BEGIN

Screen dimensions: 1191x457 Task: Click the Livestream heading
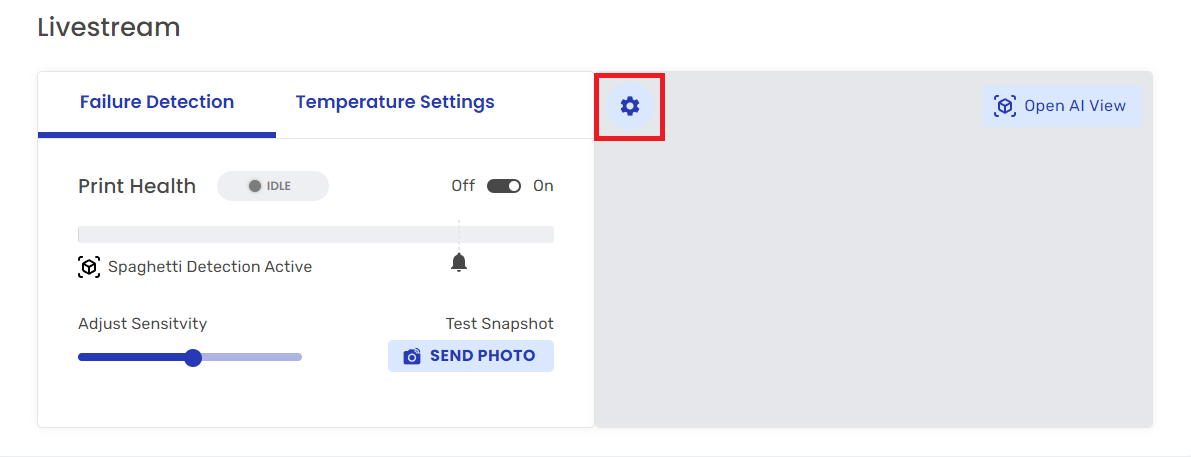click(109, 28)
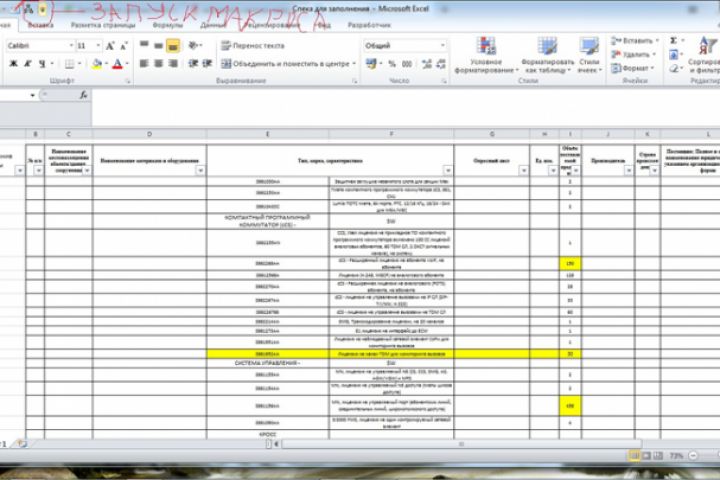Toggle bold formatting button Ж
Screen dimensions: 720x480
13,64
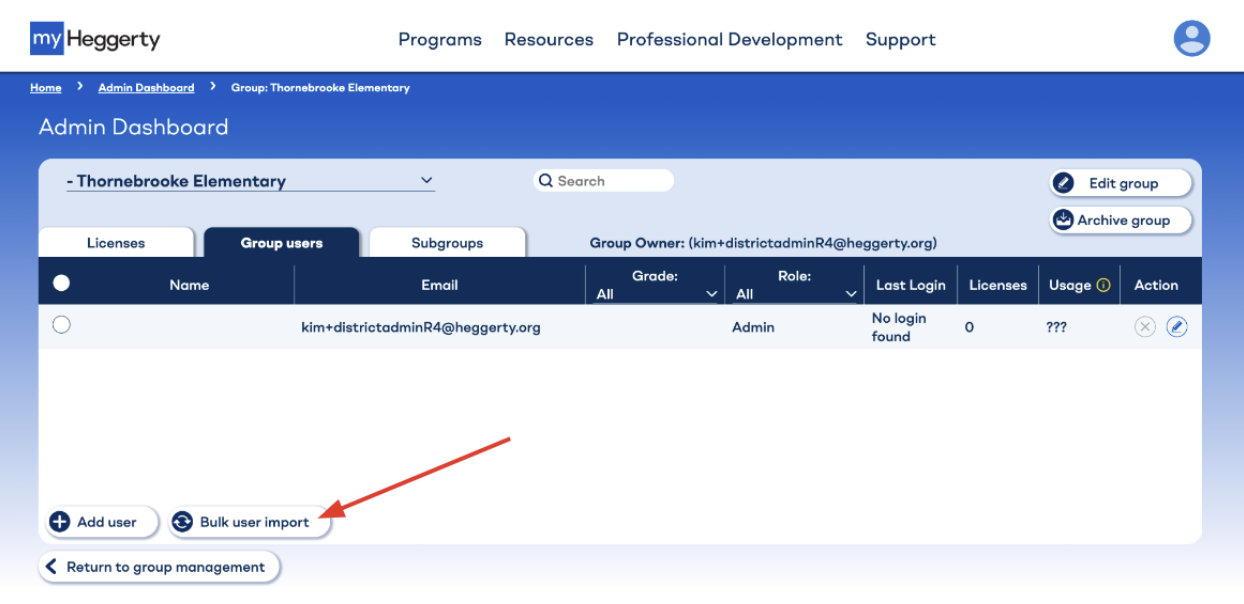Click the remove user X icon
The image size is (1244, 604).
click(1145, 327)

END

**WORK TASK**
Repeat the whole listing above word for word. Leave out the pictures.

**ANSWER TO THIS EXERCISE**
Screen dimensions: 1191x457 Task: Click the Livestream heading
click(109, 28)
Toggle bold formatting button Ж
Screen dimensions: 720x480
13,64
Click the remove user X icon
The image size is (1244, 604).
click(1145, 327)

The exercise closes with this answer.